▶ [Problem]: Your output should be the lines from the one with "Click the notification bell icon" through the end of the entries below, set down word for word and nothing else.

Records from a collection:
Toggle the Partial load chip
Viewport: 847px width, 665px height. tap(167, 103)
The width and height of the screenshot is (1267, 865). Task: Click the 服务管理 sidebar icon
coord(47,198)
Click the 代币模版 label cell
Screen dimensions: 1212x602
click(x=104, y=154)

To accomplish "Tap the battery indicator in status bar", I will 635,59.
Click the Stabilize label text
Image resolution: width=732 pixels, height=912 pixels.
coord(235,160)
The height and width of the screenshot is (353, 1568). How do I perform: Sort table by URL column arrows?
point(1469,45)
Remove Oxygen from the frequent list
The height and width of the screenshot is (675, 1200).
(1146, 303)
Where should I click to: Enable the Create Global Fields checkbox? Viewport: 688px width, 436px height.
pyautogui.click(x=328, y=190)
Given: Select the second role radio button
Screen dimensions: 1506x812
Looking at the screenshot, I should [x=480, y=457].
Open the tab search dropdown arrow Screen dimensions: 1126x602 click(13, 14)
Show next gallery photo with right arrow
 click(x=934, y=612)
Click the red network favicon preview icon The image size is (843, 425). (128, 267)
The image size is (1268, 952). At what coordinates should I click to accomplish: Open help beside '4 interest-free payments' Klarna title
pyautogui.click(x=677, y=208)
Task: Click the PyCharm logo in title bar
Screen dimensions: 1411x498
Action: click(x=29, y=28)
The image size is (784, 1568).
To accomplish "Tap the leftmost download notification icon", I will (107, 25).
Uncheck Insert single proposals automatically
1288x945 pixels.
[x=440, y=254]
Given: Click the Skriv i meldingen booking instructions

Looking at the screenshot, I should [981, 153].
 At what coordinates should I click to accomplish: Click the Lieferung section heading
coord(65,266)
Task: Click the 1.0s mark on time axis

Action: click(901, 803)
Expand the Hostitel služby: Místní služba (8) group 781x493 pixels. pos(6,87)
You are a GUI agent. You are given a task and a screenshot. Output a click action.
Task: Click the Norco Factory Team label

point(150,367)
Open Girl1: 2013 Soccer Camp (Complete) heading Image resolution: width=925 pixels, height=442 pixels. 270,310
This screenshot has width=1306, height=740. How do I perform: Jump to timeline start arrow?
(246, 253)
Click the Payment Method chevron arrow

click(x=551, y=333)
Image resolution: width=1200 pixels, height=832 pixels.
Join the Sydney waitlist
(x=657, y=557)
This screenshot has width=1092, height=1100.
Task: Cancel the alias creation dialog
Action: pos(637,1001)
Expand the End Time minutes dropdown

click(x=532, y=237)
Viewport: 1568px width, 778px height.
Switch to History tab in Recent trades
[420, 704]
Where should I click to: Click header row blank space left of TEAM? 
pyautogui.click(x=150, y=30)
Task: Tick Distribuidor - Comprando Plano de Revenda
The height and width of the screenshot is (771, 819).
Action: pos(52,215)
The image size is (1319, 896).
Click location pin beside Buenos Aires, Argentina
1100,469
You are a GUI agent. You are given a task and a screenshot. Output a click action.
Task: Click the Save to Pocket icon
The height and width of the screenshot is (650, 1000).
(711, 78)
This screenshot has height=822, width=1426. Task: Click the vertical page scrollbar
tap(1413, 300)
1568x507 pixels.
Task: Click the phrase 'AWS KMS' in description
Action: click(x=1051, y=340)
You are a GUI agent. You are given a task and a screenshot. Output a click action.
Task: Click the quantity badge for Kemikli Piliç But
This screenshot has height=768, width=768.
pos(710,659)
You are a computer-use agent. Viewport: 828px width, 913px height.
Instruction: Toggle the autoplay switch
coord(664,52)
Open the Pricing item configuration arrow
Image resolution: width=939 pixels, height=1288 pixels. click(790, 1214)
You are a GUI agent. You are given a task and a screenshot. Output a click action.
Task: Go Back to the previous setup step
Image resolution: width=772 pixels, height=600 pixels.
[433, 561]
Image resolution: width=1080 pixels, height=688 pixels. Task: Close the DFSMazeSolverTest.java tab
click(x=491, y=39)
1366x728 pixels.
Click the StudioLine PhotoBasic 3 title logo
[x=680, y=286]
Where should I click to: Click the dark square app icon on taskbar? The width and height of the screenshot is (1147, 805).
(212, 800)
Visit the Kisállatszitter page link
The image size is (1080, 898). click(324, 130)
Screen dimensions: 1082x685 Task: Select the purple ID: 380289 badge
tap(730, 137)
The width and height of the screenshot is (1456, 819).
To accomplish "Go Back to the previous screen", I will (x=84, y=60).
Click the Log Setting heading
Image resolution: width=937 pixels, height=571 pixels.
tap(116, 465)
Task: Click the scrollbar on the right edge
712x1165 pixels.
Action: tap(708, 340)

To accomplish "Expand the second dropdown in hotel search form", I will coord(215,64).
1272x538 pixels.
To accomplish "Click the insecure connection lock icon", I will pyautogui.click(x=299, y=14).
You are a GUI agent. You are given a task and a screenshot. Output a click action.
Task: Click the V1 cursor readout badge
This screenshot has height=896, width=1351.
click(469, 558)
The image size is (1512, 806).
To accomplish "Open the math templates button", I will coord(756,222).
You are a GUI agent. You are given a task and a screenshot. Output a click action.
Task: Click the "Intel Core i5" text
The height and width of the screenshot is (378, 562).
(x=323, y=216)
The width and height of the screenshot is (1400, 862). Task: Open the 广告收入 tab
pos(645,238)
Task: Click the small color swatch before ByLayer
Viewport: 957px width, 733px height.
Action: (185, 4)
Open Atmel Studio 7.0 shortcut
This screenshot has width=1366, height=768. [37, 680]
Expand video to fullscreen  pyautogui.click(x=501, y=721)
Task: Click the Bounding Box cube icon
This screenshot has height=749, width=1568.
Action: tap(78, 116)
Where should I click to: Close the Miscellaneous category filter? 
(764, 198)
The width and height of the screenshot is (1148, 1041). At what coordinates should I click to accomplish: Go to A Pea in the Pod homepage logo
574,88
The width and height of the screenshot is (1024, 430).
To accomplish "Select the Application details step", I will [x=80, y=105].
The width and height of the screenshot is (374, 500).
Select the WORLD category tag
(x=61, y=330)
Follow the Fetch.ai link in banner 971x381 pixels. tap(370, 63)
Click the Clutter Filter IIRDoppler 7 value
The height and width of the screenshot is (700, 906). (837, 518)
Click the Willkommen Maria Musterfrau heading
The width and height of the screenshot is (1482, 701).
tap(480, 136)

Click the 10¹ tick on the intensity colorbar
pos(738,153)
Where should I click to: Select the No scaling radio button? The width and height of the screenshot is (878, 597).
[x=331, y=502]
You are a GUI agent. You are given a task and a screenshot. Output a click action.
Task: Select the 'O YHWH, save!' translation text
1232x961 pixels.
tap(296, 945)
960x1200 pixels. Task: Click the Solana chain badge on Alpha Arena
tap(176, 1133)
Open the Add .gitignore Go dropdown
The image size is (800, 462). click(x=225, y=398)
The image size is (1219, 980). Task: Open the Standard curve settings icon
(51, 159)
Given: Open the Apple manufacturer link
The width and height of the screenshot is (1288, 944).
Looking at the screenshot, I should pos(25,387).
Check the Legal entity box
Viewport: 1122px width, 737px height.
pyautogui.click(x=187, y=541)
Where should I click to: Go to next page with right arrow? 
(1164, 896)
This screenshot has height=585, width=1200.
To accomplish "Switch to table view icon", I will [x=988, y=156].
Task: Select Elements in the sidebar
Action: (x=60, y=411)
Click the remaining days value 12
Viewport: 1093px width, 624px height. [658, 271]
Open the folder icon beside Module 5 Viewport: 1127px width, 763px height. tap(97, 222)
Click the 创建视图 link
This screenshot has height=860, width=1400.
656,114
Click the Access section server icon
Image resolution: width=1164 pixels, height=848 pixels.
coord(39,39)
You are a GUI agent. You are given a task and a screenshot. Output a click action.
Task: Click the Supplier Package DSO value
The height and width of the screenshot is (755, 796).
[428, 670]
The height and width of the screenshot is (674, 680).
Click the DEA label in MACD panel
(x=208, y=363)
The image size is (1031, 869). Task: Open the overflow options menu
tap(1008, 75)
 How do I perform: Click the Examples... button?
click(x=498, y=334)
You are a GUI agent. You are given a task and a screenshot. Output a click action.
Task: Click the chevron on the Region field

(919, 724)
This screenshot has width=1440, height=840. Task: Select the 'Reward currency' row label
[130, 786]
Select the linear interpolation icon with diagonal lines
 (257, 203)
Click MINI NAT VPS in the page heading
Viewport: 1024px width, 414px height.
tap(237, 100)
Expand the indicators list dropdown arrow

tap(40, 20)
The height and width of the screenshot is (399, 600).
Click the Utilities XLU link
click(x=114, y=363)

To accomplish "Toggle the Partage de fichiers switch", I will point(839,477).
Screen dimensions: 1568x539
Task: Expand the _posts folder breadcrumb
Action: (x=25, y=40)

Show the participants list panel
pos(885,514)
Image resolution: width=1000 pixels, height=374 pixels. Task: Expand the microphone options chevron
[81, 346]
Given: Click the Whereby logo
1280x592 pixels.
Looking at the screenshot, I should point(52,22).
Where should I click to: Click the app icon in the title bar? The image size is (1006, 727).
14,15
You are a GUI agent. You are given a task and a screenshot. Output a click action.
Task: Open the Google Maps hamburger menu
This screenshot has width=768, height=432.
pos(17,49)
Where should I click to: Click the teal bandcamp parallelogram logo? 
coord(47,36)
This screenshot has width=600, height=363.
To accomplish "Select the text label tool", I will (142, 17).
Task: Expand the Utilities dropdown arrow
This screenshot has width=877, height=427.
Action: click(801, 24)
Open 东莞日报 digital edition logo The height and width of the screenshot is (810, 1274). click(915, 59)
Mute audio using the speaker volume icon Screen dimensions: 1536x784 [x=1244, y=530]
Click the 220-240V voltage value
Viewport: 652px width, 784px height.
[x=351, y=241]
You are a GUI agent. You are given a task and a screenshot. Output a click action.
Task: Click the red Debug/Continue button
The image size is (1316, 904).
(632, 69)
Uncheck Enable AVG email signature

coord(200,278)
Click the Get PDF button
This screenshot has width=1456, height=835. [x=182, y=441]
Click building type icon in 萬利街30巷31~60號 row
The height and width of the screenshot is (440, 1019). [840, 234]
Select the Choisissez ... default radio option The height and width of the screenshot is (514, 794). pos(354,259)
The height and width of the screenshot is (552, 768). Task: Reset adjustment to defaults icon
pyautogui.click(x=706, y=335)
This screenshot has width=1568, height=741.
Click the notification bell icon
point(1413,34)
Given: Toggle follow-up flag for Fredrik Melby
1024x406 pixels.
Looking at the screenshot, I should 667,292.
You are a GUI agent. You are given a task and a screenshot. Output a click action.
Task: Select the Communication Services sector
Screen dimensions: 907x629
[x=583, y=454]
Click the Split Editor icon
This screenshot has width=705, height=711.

▶ [Task solution]:
Click the notification bell icon
point(1413,34)
Given: Toggle follow-up flag for Fredrik Melby
1024x406 pixels.
Looking at the screenshot, I should 667,292.
You are a GUI agent. You are given a task and a screenshot. Output a click action.
Task: Select the Communication Services sector
Screen dimensions: 907x629
[x=583, y=454]
Click the Split Editor icon
This screenshot has width=705, height=711.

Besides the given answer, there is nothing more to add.